MobileRead Forums - View Single Post

Doitsu · 12-17-2013, 03:42 PM

Quote:

Originally Posted by susan_cassidy

A .prc file should be about the same as a .mobi file, usually. .mobi would be preferred.

That's not the case for dictionaries, since Amazon hasn't ported the Kindle dictionary format to KF8. I.e., in terms of functionality it doesn't make a difference whether dictionaries are generated with the older mobigen.exe or the current kindlegen.exe. (Kindle Dictionaries cannot be generated with Calibre.)

Quote:

Originally Posted by susan_cassidy

I don't know if a Kindle, for example, would allow a dictionary with a .prc suffix.

In that case you may want to refrain from answering dictionary related questions. BTW, the answer is yes, Kindles and Kindle apps accept both .prc and .mobi dictionaries.

Quote:

Originally Posted by susan_cassidy

The dictionary would not be tab-delimited, but all in HTML.

Kindles and Kindle apps do not support uncompiled HTML dictionaries; they obviously need to be compiled.

Quote:

Originally Posted by Difermo

After editing (find and fix all mistakes from ocr) i save as plain text (utf-8). That is file with dictionary.txt extension WHAT NEXT!!! WHAT NEXT!!!!

That depends on your technical skills. If you know your way around a Unicode editor that supports regular expressions, you could:

A) Use lots of search and replace operations (or a custom script) to add the required Mobipocket dictionary tags, manually create an .opf file with file references and open it with MobiGen.exe or KindleGen.exe to generate the dictionary.

Each entry in the HTML source file should look more or less like this (I added spaces to make the code more readable; they're optional):

Code:

<html>
<body>

<idx:entry>
	<b><idx:orth>book
	<idx:infl>
		<idx:iform value="books"/>
	</idx:infl>
	</idx:orth> </b> 
	<i>noun</i> <br/>
	a written or printed work
</idx:entry>
<br/><br/>
<hr/>
<idx:entry>
	<b><idx:orth>go
	<idx:infl>
		<idx:iform value="goes"/>
		<idx:iform value="going"/>
		<idx:iform value="went"/>
		<idx:iform value="gone"/>
	</idx:infl>
	</idx:orth> </b> 
	<i>verb</i> <br/>
	move from one place or point to another
</idx:entry>
<br/><br/>

</body>
</html>

B) Use lots of search and replace operations to change the text file in a way that you end up with a UTF8 text file that contains lines with the following format:

Code:

Headword<TAB>Definition<CR/LF>

<TAB> stands for the invisible tab character and <CR/LF> for the line-break that you create when you press Enter. (Unix-style line-breaks are OK, too.)
Once you've done that you can either use tab2opf.py to generate source files required for MobiGen/KindleGen. Alternatively, you could also use files provided on this website.

Quote:

Originally Posted by Difermo

3)is stardict format actualy online format of all kinds of dictionary that i need to convert to dictionary.txt?

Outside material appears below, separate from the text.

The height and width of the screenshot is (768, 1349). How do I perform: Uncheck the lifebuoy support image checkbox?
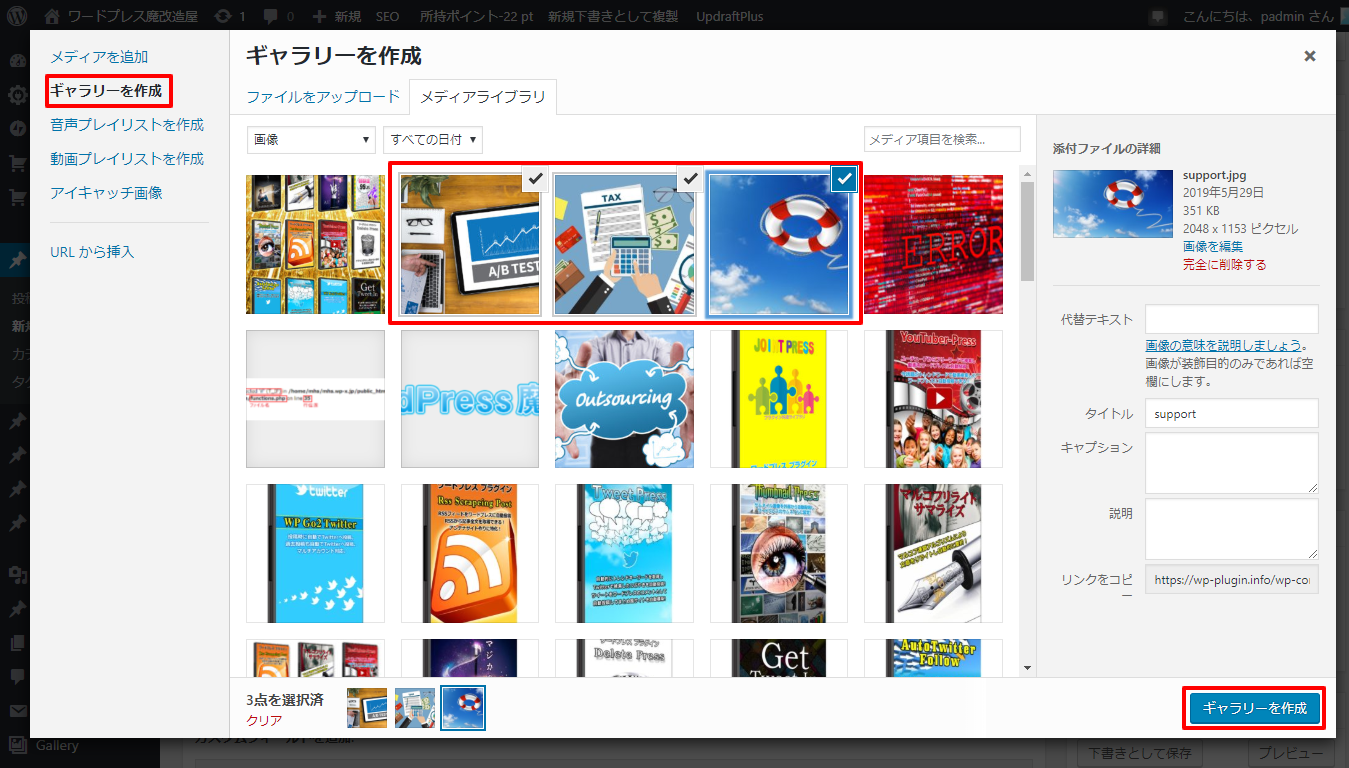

The StarDict format is a completely different format, however, if you happen to find a Serbian-Serbian StarDict or Babylon BGL dictionary, you could use another tool, PyGlossary, to convert it to a tab-delimited file that you could use as input file for tab2opf.py.

Quote:

Originally Posted by Difermo

4)what about dictionary.prc? I see some are creating dictionary.prc (not mobi extension) what is different betvene them, and does kindle device read bout of them same

PRC dictionaries were created with the older Mobigen.exe and MOBI dictionaries with KindleGen.exe otherwise they're more or less identical.

Quote:

Originally Posted by Difermo

5) Does Inflections code must be on every word (more then 40 000), or it must be writen at begining of dictionary.txt? or at the end of dictionary.txt Is there any script to install all inflections?

Unfortunately, tab2opf.py does not support inflections, you'll need to find someone who can write a custom script for you that adds them to each entry in the required format. In my example dictionary code, inflections are coded in the <idx:infl>...</idx:infl> block.

You may also want to read the Kindle Dictionary FAQ, which will answer many of your questions.